Given an element in one of the arrays, it is easy to find whether it is the median, smaller than the median, or larger than the median. For example, suppose that the element in question is $A[i]$. There are $i-1$ elements below it in $A$. If it were the median, then there would be exactly $j := \frac{n-1}{2} - (i-1)$ elements below it in $B$, which would put it between $B[j]$ and $B[j+1]$. Checking whether this holds, there are three cases:

  1. $B[j] < A[i] < B[j+1]$. In this case $A[i]$ is the median.
  2. $A[i] < B[j]$. In this case there are fewer than $j$ elements below $A[i]$ in $B$, and so there are fewer than $\frac{n-1}{2}$ elements below $A[i]$. In other words, $A[i]$ is smaller than the median.
  3. $A[i] > B[j+1]$. Symmetrically, in this case $A[i]$ is larger than the median.

Suppose that the median belongs to the array $A$. Using the test described above, we can find it using binary search: we start with the middle element of $A$. If it is the median, we're done. If it is larger than the median, we continue with the middle element of the first half of $A$, and if it smaller than the median, we continue with the middle element of the second half of $A$. Continuing in this way, we will eventually find the median in at most (roughly) $\log_2 \ell$ steps.
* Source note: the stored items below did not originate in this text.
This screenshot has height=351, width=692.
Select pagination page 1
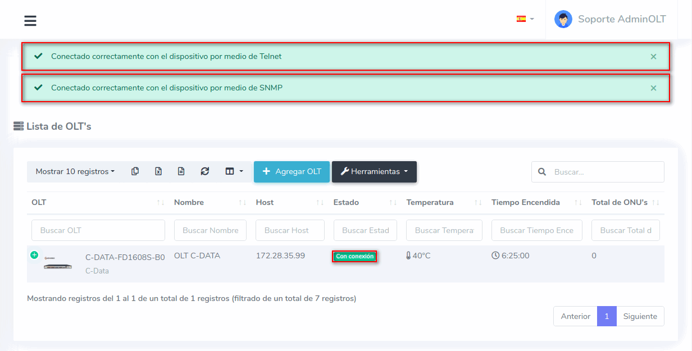coord(607,316)
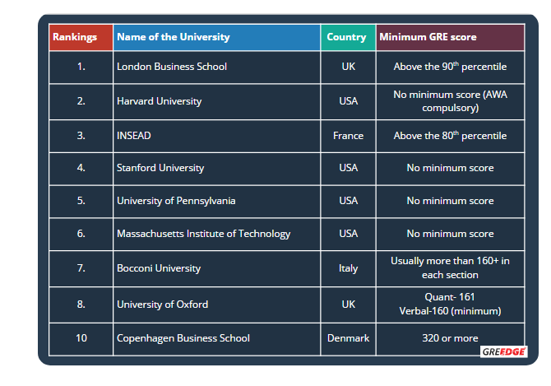Click the "Quant- 161" score cell
551x386 pixels.
coord(450,297)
What if the median doesn't belong to $A$? Our algorithm will get stuck. Since this is an identifiable situation, this suggests an algorithm which finds the median:

  1. Try to find the median in $A$ using binary search.
  2. If the binary search algorithm gets stuck, find the median in $B$ using binary search.

Note that if the first step fails, the second must succeed. The overall running time is $O(\log \ell + \log m) = O(\log n)$.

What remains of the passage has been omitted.